6. Clozaril. Package insert: Novartis Pharmaceuticals; 05/2005

7. Mitchell PB. Therapeutic drug monitoring of psychotropic medications. Br J Clin Pharmacol. 2001;52(Suppl 1):45S-54S. doi:10.1046/j.1365-2125.2001.0520s1045.x

8. Hiemke C, Bergemann N, Clement HW, et al. Consensus Guidelines for Therapeutic Drug Monitoring in Neuropsychopharmacology: Update 2017. Pharmacopsychiatry. 2018;51(1-02):9-62. doi:10.1055/s-0043-116492

9. Milone MC, Shaw LM: Therapeutic drugs and their management.
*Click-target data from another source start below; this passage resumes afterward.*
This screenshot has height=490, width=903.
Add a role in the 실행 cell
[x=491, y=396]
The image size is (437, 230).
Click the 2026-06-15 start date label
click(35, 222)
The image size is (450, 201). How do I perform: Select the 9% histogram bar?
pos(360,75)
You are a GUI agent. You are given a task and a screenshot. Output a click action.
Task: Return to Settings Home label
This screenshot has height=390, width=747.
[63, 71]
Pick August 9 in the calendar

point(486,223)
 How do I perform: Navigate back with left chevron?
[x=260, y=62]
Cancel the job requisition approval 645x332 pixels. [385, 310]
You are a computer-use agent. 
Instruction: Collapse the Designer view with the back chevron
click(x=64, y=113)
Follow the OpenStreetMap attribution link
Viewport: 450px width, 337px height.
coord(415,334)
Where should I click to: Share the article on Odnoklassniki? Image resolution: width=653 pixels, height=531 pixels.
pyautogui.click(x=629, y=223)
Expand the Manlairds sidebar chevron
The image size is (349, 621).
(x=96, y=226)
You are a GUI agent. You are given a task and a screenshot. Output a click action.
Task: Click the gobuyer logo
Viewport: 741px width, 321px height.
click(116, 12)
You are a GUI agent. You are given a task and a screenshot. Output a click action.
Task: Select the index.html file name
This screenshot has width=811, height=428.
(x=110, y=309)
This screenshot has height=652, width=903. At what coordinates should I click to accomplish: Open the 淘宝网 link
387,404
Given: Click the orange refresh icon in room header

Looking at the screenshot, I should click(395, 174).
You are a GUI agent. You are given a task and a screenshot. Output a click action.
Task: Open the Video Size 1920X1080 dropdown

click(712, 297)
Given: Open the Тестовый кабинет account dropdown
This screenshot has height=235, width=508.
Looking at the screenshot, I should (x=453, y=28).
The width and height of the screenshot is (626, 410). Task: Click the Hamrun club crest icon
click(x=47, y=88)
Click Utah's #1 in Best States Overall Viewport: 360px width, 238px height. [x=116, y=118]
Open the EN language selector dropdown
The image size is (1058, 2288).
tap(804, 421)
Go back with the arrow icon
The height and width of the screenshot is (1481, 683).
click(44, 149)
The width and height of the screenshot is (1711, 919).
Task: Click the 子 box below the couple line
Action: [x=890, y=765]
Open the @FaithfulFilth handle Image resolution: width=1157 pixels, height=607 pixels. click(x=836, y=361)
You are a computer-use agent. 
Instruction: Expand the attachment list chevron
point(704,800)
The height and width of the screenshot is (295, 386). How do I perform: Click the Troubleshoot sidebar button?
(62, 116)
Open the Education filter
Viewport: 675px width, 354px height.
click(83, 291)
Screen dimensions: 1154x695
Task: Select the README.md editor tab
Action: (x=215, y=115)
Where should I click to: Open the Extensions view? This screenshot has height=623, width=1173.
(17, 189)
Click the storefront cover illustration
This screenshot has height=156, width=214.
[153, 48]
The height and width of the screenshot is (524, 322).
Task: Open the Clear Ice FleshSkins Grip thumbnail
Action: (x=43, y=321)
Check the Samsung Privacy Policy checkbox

In: Rifai N, Chiu RWK, Young I, Burnham CAD, Wittwer CT, eds. Tietz Textbook of Laboratory Medicine. 7th ed. Elsevier; 2023:420-453

Method Description

Deuterated stable isotope of clozapine is added to the serum sample as an internal standard. Protein is precipitated from the mixture by the addition of acetonitrile. Clozapine, norclozapine, and the internal standard are extracted from the resulting supernatant by an online extraction utilizing high-throughput liquid chromatography. This is followed by conventional liquid chromatography and analysis on a tandem mass spectrometer equipped with a heated nebulizer ion source.(Unpublished Mayo method)

Report Available

3 to 5 days

Specimen Retention Time

2 weeks

Test Classification

This test was developed and its performance characteristics determined by Mayo Clinic in a manner consistent with CLIA requirements. It has not been cleared or approved by the US Food and Drug Administration.

Forms

If not ordering electronically, complete, print, and send a Therapeutics Test Request (T831) with the specimen.